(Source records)
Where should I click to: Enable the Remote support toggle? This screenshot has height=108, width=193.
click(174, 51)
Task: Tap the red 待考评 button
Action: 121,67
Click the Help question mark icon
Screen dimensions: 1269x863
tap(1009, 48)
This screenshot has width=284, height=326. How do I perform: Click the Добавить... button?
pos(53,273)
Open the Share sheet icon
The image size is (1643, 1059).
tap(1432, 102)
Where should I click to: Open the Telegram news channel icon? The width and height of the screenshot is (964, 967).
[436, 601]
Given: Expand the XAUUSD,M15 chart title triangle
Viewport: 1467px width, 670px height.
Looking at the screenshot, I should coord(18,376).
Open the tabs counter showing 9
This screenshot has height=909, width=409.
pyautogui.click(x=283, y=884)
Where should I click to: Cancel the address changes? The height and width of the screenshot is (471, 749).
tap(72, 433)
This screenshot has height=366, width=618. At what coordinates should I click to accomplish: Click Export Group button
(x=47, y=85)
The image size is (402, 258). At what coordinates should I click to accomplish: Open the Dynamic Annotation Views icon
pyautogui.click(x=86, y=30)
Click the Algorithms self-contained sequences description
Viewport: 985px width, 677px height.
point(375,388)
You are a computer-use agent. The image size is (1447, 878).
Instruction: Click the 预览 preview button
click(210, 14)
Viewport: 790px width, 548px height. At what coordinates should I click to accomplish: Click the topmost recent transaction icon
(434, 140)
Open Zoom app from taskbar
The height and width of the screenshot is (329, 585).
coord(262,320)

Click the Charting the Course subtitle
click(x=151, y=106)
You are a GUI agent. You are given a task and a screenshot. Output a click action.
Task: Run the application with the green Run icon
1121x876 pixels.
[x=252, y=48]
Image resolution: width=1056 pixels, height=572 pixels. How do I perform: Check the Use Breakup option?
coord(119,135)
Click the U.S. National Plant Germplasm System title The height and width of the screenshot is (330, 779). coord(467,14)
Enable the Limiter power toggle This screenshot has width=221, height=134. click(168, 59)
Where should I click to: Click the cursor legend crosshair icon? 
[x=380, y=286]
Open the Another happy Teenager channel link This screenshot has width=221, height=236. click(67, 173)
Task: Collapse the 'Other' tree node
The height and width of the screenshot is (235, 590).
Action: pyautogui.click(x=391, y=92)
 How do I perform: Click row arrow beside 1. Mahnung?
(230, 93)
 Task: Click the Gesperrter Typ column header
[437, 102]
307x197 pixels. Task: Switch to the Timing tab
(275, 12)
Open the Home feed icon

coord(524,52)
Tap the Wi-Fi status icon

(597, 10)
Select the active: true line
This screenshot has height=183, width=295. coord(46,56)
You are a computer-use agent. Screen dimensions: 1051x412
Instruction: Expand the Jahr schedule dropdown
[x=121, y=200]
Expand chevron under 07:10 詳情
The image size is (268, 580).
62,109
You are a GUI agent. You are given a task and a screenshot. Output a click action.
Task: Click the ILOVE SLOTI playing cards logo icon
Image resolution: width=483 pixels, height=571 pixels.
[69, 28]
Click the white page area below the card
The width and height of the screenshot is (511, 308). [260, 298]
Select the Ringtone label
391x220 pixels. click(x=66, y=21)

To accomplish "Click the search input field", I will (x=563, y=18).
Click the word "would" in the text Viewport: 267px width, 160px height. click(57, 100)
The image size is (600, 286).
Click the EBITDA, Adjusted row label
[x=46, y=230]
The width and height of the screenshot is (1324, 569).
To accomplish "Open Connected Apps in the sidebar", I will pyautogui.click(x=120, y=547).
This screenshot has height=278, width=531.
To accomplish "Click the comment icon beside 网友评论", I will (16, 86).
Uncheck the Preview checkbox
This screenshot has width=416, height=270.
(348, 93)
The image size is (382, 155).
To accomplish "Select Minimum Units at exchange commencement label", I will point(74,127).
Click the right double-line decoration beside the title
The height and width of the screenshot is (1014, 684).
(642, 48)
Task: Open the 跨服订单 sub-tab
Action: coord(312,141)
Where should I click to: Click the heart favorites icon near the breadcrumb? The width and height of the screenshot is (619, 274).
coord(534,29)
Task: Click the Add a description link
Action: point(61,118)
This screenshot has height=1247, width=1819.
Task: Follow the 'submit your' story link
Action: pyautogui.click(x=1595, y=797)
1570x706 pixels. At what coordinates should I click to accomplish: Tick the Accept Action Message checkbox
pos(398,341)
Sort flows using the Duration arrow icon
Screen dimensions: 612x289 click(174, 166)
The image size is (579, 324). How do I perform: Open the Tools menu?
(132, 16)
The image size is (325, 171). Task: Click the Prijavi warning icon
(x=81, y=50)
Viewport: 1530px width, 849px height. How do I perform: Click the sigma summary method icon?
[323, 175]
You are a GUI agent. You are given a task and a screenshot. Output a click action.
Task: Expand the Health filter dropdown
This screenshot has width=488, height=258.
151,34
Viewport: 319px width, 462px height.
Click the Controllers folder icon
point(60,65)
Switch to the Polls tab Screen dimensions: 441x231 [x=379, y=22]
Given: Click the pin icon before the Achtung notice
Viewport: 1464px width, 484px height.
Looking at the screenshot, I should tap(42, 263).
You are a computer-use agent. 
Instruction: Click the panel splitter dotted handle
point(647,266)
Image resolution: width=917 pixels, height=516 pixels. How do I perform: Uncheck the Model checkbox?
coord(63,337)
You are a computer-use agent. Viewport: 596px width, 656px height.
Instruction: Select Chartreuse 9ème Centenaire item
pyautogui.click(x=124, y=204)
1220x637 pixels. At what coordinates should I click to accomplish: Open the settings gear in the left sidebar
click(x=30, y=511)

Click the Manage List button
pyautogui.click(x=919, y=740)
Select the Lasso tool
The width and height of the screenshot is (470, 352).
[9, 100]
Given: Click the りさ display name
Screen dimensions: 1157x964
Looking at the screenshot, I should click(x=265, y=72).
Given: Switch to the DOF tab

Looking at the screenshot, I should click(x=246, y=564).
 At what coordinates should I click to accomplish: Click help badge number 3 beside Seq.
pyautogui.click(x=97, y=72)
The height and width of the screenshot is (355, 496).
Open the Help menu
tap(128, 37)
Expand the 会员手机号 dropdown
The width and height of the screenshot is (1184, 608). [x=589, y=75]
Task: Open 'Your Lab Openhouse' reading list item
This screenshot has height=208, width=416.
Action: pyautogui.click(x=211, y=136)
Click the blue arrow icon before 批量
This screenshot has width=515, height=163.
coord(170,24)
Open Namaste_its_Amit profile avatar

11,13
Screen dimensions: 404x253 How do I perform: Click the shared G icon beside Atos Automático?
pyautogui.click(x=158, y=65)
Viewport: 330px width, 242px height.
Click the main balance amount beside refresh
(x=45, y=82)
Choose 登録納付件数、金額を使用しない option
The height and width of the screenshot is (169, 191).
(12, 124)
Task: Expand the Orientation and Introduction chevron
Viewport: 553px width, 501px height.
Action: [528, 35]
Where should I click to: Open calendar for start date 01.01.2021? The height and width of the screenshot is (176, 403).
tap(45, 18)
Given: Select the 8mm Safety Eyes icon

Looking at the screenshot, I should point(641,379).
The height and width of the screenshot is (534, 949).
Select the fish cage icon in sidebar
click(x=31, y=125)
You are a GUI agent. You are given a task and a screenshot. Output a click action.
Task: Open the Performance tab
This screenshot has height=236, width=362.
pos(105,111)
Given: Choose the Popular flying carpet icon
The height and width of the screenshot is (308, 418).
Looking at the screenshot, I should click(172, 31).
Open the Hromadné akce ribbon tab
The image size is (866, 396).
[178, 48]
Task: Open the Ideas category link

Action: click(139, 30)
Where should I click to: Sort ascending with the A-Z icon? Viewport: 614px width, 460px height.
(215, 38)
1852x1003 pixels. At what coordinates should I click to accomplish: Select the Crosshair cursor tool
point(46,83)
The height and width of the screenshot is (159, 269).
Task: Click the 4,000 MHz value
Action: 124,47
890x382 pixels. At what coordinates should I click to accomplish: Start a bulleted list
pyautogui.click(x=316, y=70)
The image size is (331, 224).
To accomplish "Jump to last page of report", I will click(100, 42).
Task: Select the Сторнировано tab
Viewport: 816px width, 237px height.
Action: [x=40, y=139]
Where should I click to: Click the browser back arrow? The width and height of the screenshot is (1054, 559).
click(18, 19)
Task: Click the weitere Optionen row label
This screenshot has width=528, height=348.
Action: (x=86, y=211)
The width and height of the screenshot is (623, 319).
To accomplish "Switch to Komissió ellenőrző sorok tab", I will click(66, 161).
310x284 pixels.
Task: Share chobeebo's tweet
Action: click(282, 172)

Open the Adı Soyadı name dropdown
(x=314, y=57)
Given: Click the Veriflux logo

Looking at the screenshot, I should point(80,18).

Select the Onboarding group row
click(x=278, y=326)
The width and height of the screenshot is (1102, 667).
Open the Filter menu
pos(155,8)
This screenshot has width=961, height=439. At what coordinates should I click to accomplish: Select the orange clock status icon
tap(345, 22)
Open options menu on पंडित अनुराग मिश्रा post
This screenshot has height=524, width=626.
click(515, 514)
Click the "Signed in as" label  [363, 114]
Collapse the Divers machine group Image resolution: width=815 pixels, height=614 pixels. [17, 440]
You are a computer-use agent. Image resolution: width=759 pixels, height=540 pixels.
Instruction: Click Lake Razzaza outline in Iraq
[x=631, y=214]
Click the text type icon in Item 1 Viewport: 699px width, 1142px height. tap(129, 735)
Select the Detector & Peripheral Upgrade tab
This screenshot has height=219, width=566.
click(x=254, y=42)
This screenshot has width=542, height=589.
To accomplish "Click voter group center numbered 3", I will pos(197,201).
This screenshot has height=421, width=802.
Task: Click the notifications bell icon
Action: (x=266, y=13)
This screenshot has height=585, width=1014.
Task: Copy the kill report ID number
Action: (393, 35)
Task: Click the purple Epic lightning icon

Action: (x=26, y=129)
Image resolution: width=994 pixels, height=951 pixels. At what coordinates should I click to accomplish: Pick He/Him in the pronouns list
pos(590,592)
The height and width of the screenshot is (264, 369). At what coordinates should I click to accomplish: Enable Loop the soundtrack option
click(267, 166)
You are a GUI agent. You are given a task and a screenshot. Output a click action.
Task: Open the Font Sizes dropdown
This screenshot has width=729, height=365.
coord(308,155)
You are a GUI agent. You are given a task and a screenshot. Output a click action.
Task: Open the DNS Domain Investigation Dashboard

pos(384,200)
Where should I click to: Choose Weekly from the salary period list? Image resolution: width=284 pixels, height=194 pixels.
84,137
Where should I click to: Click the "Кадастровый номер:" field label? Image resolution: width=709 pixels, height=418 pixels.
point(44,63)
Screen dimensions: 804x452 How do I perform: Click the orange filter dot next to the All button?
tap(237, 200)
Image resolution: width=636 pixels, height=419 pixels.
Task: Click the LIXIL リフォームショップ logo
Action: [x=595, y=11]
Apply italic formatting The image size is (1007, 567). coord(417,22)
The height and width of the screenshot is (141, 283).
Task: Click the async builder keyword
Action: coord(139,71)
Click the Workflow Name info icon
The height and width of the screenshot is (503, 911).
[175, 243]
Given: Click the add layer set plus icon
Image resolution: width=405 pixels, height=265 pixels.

EXERCISE
Check each line of the entries for the string "Collapse". Copy the lines that have it.

RESPONSE TO THIS EXERCISE
Task: Collapse the 'Other' tree node
Collapse the Divers machine group Image resolution: width=815 pixels, height=614 pixels. [17, 440]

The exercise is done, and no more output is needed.